People had been telling me that for more than a decade. I'd always known in some way that I hadn't caused those deaths, but that didn't matter to the guilt. I knew it, but I could never fully believe it. Now I could start, and maybe I could stop running.

“I won't.”

I held her close. And for once, a morning felt like a beginning instead of an end that would never come.

I looked out over the cove, then back into the room, waiting for the punishment for my pride, my happiness, my gall. Nothing came. Where were the shades that had haunted me? Gone for now and, I prayed, for good.

Those visions weren't Emily. They were my own twisted guilt, my head looking for ways to hurt me.

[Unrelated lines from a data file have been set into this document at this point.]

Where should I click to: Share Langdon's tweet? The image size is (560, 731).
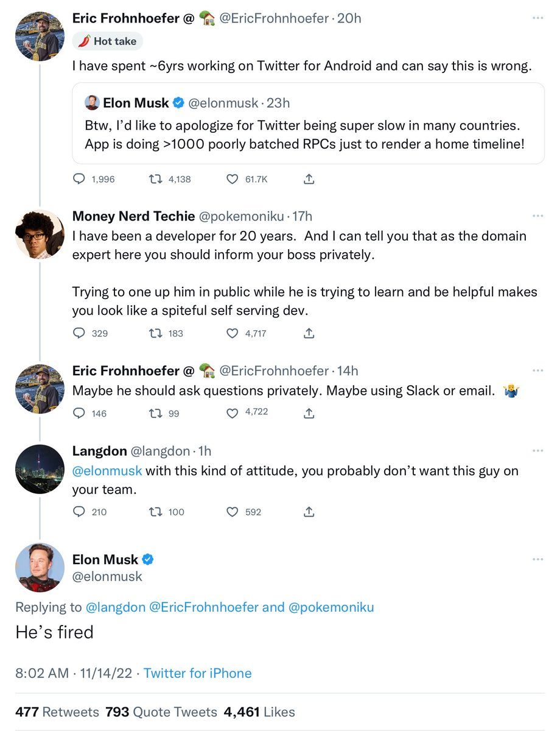click(309, 512)
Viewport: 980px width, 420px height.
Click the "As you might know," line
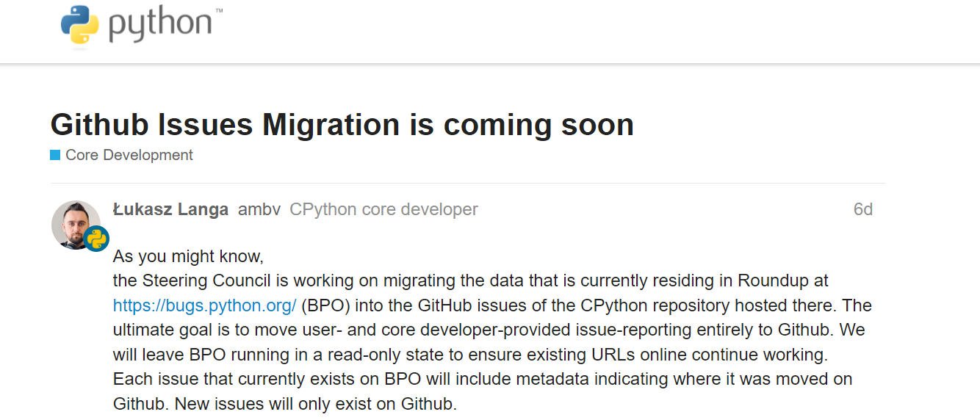pyautogui.click(x=188, y=257)
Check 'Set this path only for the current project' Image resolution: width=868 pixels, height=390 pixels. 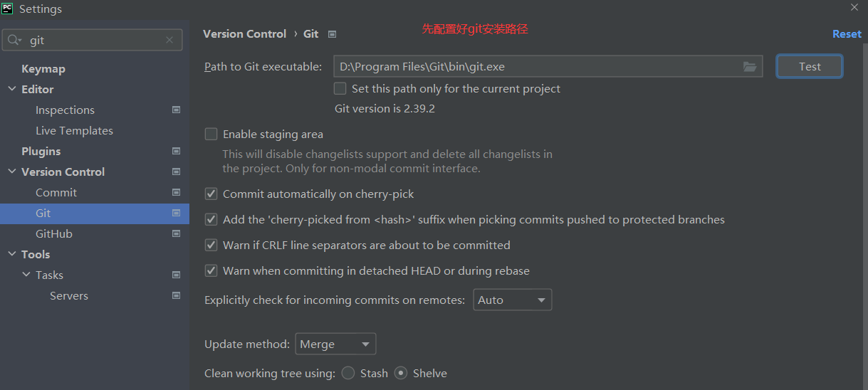tap(340, 89)
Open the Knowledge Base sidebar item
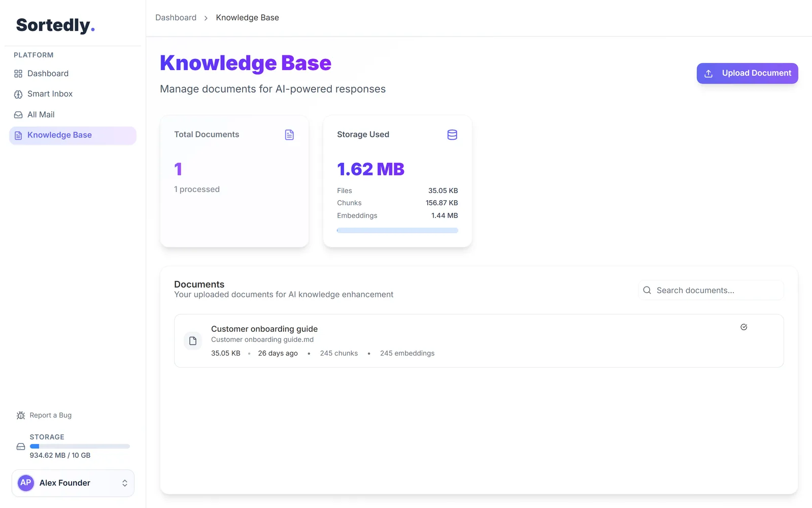This screenshot has width=812, height=508. 73,135
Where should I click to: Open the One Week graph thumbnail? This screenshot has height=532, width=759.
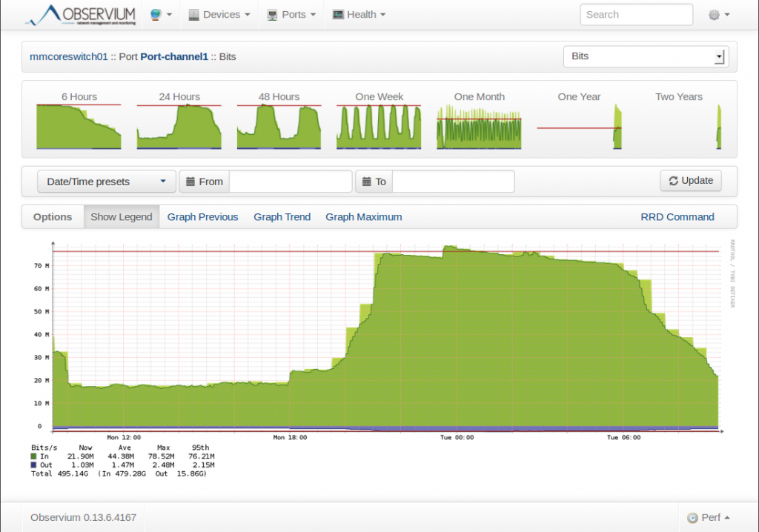[x=378, y=126]
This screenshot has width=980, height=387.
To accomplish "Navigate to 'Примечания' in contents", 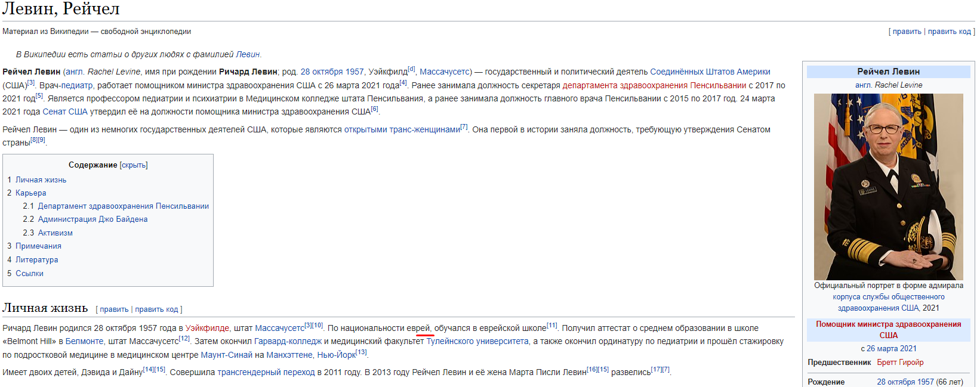I will pos(38,246).
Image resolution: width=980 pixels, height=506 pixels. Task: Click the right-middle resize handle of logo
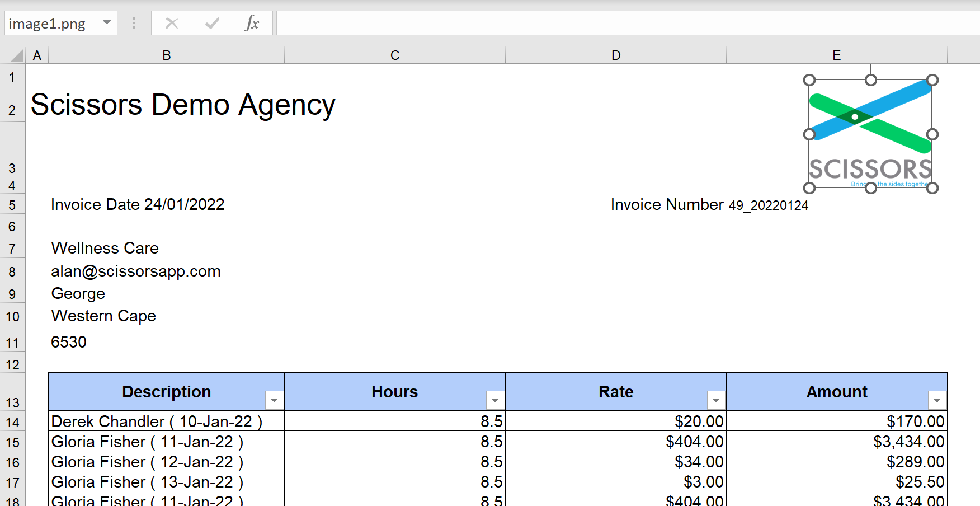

And I remembered her as she was, beside a mountain lake, young and strong and beautiful. I remembered the first time she handed me a glass of her father's moonshine. She'd warned me it was strong.
Come on,
I said, took it down, then broke out in a fit of coughing, water welling from my eyes. She started laughing, under the summer sky so clear.

That was Emily. That was the truth. That's what I would remember now.

  

We watched the ocean for a long time.

“One week,” I said.

“Yes.”

“You want to stick around?”

“More than anything. And then…”

“You're going to Bragg. Don't worry about me.”

“I'm not. And life is long, Byrne.” She pulled me in close and kissed me. “I'll be seeing you around.”